* What is being asked
Word for word, set down every line of the entries below from the line with "Image resolution: width=511" to the line with "Click the Print", including both, and no other line.

* Records excerpted from a collection
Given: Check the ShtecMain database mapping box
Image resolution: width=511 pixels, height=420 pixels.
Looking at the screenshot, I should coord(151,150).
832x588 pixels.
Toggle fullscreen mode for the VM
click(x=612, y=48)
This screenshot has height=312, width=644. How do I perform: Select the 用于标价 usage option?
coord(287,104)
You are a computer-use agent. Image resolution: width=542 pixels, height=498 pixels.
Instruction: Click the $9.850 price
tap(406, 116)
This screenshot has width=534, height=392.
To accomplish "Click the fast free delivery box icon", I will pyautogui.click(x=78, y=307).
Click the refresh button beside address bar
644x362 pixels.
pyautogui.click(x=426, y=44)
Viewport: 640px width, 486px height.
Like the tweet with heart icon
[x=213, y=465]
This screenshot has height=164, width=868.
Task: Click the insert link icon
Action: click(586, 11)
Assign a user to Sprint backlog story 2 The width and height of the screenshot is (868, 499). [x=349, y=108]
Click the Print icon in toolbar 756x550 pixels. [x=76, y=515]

...

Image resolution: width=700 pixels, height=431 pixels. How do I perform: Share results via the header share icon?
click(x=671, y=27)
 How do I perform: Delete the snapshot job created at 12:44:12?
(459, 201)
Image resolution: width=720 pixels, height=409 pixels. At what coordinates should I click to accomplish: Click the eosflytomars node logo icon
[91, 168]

--

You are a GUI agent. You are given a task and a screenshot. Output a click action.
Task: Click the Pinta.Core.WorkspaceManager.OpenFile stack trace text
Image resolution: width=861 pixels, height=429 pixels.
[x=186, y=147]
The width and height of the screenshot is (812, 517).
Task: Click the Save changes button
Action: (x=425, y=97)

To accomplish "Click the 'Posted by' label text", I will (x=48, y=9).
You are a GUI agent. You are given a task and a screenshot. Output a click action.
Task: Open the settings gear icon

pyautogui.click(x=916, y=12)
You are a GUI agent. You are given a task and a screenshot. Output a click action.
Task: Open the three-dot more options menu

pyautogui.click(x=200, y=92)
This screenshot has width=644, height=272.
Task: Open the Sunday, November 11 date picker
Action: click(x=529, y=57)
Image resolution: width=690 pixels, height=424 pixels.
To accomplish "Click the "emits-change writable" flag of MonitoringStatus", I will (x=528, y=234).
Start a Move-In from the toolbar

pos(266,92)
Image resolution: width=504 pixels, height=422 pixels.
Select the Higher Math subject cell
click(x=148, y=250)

* Response area
Image resolution: width=511 pixels, height=420 pixels.
Looking at the screenshot, I should coord(151,150).
832x588 pixels.
Toggle fullscreen mode for the VM
click(x=612, y=48)
This screenshot has height=312, width=644. How do I perform: Select the 用于标价 usage option?
coord(287,104)
You are a computer-use agent. Image resolution: width=542 pixels, height=498 pixels.
Instruction: Click the $9.850 price
tap(406, 116)
This screenshot has width=534, height=392.
To accomplish "Click the fast free delivery box icon", I will pyautogui.click(x=78, y=307).
Click the refresh button beside address bar
644x362 pixels.
pyautogui.click(x=426, y=44)
Viewport: 640px width, 486px height.
Like the tweet with heart icon
[x=213, y=465]
This screenshot has height=164, width=868.
Task: Click the insert link icon
Action: click(586, 11)
Assign a user to Sprint backlog story 2 The width and height of the screenshot is (868, 499). [x=349, y=108]
Click the Print icon in toolbar 756x550 pixels. [x=76, y=515]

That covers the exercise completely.